Work to do
In the passage about the 9/11 Museum, how many victims are shown in the photographs the writer walks past?
** START Reading passage **
I was still scratching my head as to what the kid’s deal was (his diaper was still dry), when my wife finally came back up the escalator and switched me spots. As I wended my way through the darkly-lit museum in search of my Dad–passing by the endless photographs of the 2,763 victims, their mounds of personal effects encased in glass, the smashed firetruck on display, the tattered American flags, the twisted steel recovered from the rubble, the mounted TVs endlessly-rerunning footage of the attacks on repeat–I had to finally confess: the baby was right. I hated it here, too.
I spent most of my time down there trying put my finger on as to why. Was it simply because it was the site of so much horrific death? But then, I’d been to Arlington, and Gettysburg, and Pearl Harbor, and the Holocaust museum in D.C., and the Holocaust Memorial in Berlin, and plenty of other memorials to mass-death besides–many of them melancholy, most of them depressing–but none of them felt as off-putting as the 9/11 Museum.
Was it simply because seeing all the personal effects of the victims encased in glass felt a little ghoulish and voyeuristic? (You don’t see, for example, the boots and pocket-watches of Civil War soldiers on display at Gettysburg National Battlefield).
Or was it because I still have recent memories of the sheer number of wars, tortures, atrocities, and xenophobia that this country used 9/11 to justify, including our present era of Muslim travel bans and immigrant child prisons? But then, the 9/11 Museum didn’t breath a word about the invasions of Afghanistan or Iraq–or anything else, for that matter.
Or was that it exactly–that the Museum didn’t seem to reference anything else at all? The Holocaust museum, by contrast, is depressing, but also highly educational, providing a full history of the rise of European fascism and antisemitism, all with a stated goal of preventing similar genocides in the future. The 9/11 Museum, however, provides no history lesson whatsoever–you will know just as much about, say, the rise of al-Qaeda, or the history of U.S. foreign interventionism, by the end of your visit as you did at the beginning.
Despite the surfeit of artifacts and personal effects filling the museum, there is absolutely no context given for what happened that fateful day, nor a stated goal of, say, preventing similar terrorist attacks in the future–only of endlessly fixating on this particular one, over and over and over, to the exclusion of all others.
That started to feel warmer.
** END Reading passage **
** START Stored data **
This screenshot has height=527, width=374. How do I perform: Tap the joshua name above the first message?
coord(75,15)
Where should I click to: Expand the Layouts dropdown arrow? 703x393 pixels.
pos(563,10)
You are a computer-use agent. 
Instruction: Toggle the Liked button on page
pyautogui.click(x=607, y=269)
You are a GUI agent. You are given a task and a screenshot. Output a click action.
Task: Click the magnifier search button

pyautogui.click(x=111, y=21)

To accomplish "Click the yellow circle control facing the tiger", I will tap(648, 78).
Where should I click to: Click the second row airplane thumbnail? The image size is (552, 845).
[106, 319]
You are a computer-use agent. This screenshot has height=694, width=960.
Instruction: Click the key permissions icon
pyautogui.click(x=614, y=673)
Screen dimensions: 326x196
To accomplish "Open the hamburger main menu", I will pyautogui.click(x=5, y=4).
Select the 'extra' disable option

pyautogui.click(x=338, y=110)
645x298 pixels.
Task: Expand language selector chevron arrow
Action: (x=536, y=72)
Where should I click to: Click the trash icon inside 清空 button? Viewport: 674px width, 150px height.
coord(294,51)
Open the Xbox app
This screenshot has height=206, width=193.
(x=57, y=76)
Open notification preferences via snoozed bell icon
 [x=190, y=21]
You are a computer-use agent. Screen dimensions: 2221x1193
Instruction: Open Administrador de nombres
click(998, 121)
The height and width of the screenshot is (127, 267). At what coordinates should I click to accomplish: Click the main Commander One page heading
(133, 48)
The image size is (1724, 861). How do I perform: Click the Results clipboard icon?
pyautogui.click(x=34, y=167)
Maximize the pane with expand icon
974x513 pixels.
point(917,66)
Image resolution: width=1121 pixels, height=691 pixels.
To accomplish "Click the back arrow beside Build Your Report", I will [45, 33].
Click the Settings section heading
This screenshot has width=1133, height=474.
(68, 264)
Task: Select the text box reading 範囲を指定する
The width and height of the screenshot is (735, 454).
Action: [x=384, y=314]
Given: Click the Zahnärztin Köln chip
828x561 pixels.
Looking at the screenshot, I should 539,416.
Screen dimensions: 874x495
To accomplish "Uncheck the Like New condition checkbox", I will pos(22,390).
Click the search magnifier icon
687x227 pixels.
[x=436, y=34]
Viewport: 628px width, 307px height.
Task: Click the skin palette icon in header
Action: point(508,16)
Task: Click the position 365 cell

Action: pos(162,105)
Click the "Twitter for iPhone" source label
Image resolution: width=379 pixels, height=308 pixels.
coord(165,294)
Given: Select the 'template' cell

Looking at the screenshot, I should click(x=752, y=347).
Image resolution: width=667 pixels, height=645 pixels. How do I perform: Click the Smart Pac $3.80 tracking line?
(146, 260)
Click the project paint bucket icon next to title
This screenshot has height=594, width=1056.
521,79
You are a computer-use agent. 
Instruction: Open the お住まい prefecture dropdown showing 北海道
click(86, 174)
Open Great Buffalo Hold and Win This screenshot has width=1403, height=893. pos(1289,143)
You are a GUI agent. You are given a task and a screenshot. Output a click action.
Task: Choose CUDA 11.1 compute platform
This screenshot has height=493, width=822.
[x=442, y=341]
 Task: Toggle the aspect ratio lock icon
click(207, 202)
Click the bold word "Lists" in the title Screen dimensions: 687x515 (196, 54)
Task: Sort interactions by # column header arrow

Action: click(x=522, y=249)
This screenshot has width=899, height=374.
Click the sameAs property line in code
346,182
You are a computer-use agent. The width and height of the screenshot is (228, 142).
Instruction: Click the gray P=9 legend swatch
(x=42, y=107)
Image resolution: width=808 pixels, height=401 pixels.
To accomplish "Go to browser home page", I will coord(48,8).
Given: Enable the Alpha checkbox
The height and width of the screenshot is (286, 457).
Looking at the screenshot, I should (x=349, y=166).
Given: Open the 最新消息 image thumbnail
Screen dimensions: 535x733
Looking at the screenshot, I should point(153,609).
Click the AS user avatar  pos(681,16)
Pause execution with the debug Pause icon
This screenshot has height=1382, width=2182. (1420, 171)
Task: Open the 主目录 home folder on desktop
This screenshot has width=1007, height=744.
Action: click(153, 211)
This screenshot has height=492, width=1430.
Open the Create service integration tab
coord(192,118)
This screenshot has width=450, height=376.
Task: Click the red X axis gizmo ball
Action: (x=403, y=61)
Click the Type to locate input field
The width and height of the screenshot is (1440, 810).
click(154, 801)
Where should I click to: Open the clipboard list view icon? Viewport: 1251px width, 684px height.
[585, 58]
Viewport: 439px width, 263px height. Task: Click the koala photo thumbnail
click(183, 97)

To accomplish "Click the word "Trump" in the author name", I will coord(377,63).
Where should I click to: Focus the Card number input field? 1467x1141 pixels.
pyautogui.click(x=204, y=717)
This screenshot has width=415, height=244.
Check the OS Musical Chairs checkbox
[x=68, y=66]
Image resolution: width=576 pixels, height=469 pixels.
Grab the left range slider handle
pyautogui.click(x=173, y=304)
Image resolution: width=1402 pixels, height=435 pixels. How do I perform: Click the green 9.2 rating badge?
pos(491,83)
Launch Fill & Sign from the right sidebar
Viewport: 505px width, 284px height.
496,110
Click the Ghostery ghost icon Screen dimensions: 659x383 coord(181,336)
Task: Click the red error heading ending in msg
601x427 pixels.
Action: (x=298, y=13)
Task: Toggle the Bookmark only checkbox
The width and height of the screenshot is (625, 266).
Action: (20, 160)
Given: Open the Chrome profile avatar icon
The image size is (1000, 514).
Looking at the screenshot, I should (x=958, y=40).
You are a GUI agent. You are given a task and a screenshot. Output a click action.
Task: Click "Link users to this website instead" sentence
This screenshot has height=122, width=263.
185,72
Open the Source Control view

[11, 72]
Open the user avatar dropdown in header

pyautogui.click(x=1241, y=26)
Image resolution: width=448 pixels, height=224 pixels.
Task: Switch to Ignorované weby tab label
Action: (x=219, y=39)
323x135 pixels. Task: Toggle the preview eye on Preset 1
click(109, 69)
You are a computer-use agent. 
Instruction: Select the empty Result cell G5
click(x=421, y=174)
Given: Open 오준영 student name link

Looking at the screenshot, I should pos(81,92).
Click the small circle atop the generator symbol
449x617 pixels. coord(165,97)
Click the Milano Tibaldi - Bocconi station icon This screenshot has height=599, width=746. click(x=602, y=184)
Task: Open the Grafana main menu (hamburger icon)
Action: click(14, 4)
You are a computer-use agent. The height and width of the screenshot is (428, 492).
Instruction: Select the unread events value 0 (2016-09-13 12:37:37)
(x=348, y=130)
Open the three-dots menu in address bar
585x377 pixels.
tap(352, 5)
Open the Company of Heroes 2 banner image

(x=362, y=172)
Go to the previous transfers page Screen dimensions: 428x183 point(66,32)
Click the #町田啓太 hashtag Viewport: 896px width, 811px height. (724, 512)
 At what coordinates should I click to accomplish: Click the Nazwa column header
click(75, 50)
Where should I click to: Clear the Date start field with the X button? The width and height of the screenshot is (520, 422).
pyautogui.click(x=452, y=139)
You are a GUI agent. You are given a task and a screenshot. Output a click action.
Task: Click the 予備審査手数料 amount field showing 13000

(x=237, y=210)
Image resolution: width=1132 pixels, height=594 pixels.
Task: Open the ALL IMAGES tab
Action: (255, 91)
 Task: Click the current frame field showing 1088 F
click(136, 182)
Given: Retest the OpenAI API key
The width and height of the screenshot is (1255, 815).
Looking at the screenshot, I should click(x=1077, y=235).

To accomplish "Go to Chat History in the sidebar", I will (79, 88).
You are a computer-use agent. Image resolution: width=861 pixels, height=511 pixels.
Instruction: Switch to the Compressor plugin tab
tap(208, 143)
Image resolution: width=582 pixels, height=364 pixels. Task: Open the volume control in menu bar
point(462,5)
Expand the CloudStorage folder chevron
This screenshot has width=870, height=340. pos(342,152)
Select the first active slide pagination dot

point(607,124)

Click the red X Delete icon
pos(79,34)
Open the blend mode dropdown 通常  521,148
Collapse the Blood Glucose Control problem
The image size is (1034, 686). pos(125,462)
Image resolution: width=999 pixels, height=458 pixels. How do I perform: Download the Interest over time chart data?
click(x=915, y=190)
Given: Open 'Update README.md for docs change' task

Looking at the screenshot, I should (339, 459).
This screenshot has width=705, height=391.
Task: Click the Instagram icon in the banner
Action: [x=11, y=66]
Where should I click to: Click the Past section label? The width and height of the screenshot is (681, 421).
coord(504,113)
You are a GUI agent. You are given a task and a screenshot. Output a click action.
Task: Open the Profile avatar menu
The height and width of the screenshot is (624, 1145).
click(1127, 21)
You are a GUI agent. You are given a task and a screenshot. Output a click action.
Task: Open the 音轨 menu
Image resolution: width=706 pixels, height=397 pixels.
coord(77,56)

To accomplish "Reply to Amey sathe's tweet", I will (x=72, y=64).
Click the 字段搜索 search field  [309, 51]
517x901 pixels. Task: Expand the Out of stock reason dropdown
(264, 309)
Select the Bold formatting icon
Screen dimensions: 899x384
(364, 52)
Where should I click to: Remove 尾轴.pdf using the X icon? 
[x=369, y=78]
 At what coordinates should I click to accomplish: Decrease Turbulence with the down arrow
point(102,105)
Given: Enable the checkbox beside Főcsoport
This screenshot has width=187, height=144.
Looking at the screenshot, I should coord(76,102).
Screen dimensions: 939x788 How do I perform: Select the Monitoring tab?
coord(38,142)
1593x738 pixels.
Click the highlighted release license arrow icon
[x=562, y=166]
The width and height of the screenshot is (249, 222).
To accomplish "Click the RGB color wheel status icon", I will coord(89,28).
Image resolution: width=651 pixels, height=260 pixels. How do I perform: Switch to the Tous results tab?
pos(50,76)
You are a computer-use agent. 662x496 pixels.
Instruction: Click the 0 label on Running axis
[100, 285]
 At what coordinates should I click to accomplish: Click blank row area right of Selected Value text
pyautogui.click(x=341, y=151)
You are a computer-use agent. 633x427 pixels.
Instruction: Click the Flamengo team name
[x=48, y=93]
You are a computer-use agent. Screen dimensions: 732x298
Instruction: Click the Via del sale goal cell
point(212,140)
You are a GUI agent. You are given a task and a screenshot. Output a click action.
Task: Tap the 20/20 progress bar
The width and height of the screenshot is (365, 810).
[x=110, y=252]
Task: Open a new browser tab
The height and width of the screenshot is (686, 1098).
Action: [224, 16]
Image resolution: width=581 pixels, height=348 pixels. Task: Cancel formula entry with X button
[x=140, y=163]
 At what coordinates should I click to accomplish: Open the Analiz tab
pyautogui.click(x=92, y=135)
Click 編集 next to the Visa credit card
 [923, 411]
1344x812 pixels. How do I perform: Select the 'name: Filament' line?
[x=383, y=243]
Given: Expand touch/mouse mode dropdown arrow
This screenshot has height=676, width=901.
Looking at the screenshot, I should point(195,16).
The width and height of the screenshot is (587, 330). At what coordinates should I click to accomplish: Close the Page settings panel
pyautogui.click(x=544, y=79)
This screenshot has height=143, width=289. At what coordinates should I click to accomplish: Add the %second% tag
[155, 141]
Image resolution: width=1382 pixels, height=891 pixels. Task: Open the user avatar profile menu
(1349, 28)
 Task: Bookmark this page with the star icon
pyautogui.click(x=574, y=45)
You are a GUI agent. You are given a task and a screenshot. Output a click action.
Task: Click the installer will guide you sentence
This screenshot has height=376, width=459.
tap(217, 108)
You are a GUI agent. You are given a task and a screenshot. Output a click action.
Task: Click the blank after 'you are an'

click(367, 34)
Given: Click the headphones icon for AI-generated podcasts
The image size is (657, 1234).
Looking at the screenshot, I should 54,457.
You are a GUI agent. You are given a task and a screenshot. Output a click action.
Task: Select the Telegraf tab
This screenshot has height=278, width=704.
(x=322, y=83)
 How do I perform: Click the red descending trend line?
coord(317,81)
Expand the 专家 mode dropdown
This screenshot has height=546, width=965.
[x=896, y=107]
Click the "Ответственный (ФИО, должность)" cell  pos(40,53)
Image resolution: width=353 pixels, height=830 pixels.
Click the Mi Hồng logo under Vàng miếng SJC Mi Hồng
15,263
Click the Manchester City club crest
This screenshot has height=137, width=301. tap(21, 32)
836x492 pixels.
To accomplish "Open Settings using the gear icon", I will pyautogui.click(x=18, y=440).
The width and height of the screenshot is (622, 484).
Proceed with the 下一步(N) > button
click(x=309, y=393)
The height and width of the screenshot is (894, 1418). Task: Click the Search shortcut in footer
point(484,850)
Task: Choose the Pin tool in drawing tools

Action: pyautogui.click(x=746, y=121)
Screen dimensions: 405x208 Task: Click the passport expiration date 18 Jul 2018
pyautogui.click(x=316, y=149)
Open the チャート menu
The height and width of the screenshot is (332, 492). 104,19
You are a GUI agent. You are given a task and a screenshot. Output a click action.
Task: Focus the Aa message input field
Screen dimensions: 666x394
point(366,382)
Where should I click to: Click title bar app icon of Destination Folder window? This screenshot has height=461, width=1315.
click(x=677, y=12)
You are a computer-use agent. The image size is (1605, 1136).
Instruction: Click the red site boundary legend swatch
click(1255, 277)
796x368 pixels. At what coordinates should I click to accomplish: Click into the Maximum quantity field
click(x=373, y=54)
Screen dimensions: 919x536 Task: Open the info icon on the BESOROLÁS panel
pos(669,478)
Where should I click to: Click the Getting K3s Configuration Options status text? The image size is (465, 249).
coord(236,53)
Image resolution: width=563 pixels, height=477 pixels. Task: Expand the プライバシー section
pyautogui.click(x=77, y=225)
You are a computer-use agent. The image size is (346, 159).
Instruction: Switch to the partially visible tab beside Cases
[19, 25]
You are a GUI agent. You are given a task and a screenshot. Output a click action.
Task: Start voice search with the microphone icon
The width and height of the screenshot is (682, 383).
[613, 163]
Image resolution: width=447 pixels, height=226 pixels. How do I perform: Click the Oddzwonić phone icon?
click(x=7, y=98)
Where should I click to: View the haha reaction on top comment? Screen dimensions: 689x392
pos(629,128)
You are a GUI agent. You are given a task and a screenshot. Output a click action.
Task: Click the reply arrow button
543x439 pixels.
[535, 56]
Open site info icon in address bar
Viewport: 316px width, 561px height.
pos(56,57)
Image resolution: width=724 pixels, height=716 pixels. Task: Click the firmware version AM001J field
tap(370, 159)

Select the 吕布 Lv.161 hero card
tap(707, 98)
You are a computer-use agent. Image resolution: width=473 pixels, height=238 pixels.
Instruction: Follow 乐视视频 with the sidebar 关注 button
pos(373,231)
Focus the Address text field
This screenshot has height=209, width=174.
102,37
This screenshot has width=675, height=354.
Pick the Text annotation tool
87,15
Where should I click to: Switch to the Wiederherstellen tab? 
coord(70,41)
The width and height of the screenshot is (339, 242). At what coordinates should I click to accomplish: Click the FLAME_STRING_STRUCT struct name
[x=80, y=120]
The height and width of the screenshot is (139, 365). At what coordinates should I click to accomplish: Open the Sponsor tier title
** END Stored data **
Result
2,763